All platforms allow you to have system-level encryption (which protects you if your device is seized), including iOS and Android by default.

Not sure what you mean here. My understanding is, no other apps can read inside signal database when its idle or being actively used. Is that is same for jami, where no other app can read jami history when idle or actively being used? thanks.

The sqlite Jami message database is not encrypted on Linux, and I suspect it’s the same for macOS and Windows. Maybe someone more knowledgeable can let us know whether the Android/iOS apps encrypt the message history. @sblin?

The purpose of apps like Signal and Jami is to secure your communications, not your local storage. Usually this is left to other OS software.

As an example, it’s easy to access the full message history of Signal desktop. For Android, Signal encrypts the message history but it’s still trivial to access it if you have access to the device.

For any app that stores persistent data, unless you enter a passphrase every time you open the app, the encryption is mostly a gimmick, because the encryption key must be stored somewhere else on the device.

(It would be great to have the option to encrypt the conversation history once we transition to swarms. It’s not a bad thing at all.)

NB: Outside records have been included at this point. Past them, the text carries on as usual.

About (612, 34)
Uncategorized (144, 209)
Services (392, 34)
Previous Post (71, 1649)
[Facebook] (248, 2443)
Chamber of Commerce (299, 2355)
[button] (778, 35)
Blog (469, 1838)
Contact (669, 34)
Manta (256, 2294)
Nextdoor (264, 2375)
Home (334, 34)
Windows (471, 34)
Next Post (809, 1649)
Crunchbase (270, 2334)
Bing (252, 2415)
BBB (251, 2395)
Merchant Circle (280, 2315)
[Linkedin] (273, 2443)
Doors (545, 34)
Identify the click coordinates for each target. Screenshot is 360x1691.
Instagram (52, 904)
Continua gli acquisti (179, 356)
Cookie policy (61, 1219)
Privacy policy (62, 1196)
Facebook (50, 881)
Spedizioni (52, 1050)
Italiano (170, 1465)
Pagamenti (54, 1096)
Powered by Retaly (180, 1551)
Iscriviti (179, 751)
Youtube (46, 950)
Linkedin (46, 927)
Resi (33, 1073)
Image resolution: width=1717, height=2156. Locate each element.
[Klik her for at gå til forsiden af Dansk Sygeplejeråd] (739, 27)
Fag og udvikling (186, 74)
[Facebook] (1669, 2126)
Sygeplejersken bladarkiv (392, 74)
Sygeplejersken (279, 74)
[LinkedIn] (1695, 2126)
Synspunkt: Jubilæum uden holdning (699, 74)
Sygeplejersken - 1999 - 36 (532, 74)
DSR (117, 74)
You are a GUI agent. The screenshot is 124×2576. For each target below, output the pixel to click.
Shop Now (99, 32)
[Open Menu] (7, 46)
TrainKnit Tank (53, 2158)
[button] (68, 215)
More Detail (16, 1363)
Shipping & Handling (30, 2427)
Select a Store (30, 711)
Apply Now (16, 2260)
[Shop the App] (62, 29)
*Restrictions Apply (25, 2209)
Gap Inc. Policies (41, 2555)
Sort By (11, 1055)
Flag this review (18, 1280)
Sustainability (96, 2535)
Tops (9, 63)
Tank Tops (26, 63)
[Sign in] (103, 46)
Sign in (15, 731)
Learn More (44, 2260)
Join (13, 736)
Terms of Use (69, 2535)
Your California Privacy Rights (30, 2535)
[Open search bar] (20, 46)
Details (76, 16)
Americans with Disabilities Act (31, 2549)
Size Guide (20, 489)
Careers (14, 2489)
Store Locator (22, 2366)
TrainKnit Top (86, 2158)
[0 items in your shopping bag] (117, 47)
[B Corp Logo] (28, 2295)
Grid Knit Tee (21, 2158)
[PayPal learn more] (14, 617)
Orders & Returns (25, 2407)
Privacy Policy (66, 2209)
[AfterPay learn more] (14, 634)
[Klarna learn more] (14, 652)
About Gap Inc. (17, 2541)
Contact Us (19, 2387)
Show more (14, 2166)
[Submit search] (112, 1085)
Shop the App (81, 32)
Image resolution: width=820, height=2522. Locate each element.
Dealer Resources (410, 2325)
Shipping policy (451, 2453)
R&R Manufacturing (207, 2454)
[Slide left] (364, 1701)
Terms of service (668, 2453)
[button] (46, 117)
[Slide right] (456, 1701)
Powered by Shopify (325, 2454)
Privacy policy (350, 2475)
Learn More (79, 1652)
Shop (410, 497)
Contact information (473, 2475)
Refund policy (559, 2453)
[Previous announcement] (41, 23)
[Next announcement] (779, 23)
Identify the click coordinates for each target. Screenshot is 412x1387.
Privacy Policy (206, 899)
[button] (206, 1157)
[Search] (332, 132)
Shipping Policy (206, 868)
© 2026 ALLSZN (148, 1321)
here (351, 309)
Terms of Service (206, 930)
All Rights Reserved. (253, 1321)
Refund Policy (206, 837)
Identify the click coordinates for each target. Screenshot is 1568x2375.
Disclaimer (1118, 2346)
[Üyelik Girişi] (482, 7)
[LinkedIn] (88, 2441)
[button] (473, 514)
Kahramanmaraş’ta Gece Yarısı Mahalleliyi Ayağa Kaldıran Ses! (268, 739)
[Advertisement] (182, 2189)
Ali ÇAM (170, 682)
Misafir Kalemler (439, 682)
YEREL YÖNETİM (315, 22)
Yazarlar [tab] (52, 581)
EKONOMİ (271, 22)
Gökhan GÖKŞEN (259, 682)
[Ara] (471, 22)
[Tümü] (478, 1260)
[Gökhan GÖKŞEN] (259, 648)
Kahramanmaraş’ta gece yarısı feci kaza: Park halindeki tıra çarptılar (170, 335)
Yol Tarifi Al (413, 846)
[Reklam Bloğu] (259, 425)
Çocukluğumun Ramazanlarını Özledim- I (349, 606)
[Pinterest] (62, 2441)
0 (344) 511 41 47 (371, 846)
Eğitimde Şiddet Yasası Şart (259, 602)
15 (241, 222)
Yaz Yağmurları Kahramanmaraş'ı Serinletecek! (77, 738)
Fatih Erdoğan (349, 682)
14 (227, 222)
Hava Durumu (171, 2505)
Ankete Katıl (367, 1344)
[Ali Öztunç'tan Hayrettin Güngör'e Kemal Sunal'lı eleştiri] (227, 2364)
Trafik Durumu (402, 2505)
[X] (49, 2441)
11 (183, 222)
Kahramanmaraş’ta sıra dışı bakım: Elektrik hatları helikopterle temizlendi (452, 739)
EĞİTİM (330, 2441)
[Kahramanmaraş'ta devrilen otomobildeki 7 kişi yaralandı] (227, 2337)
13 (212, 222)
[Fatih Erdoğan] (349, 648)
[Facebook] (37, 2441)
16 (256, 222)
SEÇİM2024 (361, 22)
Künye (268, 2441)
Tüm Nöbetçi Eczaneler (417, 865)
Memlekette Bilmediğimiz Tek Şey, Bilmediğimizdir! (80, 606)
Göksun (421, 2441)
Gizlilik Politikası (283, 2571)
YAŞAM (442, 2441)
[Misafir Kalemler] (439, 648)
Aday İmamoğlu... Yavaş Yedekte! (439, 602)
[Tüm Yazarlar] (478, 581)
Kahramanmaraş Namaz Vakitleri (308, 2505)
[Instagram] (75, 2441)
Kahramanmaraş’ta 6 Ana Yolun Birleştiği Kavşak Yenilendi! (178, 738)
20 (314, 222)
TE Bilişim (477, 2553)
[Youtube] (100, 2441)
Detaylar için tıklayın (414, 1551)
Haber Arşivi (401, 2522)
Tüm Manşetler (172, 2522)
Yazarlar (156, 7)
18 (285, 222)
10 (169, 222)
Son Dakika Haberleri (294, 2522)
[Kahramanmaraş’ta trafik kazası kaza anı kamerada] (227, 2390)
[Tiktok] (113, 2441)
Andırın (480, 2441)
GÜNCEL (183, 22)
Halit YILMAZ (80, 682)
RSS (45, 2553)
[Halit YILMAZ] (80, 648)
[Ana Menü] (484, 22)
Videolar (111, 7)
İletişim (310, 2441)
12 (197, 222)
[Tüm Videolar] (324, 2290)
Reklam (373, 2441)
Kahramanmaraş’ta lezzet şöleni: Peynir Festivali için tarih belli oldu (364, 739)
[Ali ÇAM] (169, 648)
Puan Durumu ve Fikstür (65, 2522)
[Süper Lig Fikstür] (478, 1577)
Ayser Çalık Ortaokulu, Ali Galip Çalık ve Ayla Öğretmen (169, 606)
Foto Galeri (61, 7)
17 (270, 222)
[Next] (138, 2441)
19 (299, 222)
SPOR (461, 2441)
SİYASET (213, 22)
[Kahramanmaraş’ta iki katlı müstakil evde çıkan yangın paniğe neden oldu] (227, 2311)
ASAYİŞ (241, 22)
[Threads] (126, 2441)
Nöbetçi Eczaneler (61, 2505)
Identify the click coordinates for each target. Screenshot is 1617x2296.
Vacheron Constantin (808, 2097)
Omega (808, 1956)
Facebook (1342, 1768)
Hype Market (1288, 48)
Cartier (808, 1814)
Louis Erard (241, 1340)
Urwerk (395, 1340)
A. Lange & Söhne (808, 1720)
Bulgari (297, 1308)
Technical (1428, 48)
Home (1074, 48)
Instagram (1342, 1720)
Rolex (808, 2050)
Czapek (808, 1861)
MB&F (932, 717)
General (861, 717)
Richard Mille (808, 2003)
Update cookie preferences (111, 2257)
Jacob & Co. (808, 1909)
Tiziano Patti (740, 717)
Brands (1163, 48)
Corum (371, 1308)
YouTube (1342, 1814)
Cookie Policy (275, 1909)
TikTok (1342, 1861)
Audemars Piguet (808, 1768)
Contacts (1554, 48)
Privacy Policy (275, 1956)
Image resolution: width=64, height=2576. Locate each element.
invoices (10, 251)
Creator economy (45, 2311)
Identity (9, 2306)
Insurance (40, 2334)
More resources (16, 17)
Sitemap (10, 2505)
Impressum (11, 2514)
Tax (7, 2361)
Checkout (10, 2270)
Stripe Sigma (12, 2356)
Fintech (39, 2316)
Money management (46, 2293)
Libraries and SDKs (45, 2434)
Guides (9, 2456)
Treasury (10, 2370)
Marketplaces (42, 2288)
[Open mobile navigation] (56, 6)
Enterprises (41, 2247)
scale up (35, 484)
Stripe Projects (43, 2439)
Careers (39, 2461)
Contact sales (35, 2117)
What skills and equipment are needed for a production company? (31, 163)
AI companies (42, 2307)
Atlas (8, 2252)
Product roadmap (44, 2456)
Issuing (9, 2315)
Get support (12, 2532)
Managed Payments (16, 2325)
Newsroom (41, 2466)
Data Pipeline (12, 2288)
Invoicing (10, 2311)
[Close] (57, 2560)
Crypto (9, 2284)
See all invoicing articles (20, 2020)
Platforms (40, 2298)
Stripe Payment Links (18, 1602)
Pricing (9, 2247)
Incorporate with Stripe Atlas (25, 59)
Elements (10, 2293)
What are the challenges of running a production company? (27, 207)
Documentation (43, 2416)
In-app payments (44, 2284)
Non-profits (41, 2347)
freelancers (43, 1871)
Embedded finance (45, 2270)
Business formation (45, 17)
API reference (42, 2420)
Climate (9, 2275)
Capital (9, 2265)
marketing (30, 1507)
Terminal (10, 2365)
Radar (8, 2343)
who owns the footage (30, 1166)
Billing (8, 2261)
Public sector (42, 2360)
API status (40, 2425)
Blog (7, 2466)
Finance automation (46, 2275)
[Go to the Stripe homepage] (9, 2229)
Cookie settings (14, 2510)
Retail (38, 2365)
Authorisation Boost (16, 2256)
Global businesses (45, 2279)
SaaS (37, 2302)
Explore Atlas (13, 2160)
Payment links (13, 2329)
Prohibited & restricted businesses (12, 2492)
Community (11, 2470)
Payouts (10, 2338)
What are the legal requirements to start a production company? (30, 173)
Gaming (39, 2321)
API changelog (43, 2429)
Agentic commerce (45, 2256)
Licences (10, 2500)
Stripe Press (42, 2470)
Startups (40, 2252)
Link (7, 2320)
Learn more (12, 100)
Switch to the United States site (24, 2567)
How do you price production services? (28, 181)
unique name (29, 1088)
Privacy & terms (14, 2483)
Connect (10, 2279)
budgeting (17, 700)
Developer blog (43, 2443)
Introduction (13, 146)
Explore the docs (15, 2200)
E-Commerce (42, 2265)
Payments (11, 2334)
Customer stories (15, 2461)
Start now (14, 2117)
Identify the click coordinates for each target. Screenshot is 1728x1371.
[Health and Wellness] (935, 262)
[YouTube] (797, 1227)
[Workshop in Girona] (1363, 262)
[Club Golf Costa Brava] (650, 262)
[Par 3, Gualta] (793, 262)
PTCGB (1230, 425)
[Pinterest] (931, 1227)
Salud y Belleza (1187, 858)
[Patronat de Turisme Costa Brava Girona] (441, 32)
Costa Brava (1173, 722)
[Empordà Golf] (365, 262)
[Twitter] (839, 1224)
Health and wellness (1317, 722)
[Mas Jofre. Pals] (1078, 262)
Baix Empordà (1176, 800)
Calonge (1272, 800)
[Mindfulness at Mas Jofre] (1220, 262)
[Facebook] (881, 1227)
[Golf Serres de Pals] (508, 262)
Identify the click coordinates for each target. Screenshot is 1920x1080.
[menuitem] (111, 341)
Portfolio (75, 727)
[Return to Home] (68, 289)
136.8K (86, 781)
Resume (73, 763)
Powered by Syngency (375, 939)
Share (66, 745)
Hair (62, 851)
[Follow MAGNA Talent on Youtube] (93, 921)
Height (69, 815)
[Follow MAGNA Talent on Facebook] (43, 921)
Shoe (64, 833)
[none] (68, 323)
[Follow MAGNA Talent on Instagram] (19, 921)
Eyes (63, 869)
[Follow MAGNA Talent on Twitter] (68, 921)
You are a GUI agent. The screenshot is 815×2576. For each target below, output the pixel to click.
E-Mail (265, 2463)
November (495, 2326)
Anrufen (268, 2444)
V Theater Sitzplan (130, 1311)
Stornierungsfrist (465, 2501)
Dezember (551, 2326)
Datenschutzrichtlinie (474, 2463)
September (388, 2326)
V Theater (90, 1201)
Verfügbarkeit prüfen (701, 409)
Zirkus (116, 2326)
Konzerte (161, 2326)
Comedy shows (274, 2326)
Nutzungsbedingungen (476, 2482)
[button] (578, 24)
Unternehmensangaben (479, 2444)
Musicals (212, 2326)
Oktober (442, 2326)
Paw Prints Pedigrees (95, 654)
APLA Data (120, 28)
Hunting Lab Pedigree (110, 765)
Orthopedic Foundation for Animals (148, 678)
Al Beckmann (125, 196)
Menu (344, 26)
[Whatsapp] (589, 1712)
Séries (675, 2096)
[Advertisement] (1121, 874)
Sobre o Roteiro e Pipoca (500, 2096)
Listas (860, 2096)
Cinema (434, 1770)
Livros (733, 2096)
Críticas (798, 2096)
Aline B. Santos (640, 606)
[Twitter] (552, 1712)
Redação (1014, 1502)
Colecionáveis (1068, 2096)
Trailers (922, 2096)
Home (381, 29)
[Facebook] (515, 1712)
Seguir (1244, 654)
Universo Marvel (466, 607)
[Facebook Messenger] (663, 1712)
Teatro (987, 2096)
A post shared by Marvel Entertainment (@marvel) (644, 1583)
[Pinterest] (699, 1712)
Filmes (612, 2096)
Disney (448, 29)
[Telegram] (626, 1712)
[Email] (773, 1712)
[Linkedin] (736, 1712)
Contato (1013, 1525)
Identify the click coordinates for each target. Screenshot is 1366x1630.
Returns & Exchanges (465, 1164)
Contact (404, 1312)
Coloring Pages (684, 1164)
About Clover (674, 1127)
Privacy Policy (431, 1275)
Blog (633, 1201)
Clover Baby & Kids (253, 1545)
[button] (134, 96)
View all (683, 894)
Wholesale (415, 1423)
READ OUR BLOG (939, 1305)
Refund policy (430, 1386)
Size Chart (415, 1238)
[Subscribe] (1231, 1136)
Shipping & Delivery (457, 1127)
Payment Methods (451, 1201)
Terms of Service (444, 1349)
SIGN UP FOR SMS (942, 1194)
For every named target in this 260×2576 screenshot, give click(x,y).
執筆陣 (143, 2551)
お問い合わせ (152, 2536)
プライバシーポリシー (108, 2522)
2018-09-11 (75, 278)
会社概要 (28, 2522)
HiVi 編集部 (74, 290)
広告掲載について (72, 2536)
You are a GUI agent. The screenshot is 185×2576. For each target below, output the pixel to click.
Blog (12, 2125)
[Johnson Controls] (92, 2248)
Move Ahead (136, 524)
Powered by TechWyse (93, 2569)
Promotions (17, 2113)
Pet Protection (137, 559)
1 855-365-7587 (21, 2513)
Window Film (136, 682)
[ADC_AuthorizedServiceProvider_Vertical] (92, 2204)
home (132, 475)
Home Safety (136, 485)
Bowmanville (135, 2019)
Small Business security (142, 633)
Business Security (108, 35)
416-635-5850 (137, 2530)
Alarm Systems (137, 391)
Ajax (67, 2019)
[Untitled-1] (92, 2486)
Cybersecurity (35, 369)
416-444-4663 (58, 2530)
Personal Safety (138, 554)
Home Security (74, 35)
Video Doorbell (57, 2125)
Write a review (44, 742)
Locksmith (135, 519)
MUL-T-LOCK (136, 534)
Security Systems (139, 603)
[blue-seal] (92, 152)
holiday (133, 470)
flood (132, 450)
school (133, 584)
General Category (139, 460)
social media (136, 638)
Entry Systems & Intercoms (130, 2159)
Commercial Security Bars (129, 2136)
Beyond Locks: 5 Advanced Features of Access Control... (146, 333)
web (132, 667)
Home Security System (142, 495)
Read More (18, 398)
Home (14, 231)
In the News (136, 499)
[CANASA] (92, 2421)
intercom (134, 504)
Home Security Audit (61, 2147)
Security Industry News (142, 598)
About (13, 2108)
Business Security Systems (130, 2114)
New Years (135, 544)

In general, access permissions and local storage encryption are OS-specific things unless we ask for a passphrase from the user and encrypt the data manually.

Also I’m just another user, so my views don’t represent the Jami developers or SFL employees.

If we implement history encryption as part of the daemon we would want to use the Android and iOS equivalent of TPM. For Android it’s called TEE and for iOS it’s called the Secure Enclave. I thought this stackexchange answer was pretty illuminating.